_WORK REQUIRED_
Return each line of the entries that holds the string "computer".

□ □ □ □ □

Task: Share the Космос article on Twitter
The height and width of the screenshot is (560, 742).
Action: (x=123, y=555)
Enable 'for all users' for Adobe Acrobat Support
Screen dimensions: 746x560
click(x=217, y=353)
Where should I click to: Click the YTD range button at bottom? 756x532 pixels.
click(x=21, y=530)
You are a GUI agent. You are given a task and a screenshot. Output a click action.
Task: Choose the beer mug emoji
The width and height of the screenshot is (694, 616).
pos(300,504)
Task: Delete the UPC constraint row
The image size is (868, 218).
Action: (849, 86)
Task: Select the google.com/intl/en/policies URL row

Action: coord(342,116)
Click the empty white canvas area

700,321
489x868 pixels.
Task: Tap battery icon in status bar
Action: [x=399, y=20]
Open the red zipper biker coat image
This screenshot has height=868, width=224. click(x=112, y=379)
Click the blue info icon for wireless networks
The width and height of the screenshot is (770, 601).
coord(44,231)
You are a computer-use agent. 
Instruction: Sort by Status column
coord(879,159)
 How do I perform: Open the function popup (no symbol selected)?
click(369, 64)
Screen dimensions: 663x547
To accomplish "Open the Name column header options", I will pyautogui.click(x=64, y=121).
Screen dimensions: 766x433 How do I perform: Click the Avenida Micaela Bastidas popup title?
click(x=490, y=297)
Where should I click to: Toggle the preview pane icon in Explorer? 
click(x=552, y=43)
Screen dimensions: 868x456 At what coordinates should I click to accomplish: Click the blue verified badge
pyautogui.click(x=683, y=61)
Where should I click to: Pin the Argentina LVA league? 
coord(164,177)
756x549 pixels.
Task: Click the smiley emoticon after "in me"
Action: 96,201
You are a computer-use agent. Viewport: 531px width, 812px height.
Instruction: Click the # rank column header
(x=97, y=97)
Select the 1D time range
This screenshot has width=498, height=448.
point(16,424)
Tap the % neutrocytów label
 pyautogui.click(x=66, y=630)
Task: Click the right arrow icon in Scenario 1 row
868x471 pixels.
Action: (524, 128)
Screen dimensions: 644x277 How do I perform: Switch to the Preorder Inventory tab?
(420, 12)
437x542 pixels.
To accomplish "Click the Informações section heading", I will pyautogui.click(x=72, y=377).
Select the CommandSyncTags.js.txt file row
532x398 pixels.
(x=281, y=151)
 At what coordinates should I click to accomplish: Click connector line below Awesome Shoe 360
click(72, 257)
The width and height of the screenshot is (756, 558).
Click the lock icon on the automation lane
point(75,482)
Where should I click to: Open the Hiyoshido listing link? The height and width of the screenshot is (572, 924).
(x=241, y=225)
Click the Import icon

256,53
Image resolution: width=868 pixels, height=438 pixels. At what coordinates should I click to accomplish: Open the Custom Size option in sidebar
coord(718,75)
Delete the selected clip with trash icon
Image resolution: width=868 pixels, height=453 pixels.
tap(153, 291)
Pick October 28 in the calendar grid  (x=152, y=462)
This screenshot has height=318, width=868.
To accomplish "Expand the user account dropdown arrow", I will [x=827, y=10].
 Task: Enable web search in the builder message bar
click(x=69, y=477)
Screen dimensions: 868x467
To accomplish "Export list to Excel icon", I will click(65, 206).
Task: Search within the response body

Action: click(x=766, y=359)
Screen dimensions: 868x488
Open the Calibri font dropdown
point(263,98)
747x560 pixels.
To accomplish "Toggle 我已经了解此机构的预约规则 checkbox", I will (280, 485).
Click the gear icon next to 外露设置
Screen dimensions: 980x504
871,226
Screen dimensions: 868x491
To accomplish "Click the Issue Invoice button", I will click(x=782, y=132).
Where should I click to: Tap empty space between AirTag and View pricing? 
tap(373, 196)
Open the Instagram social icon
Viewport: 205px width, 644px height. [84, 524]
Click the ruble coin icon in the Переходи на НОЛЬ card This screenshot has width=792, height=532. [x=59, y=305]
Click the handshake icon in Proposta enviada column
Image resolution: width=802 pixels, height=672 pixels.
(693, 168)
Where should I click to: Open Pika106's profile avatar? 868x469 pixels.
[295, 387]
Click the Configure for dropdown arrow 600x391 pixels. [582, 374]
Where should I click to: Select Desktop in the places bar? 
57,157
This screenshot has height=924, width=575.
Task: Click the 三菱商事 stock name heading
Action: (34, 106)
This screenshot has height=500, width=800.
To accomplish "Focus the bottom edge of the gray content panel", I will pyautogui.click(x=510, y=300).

□ □ □ □ □

_TASK OUTPUT_
You are a computer-use agent. 
You are a computer-use agent. Viewport: 531px width, 812px height.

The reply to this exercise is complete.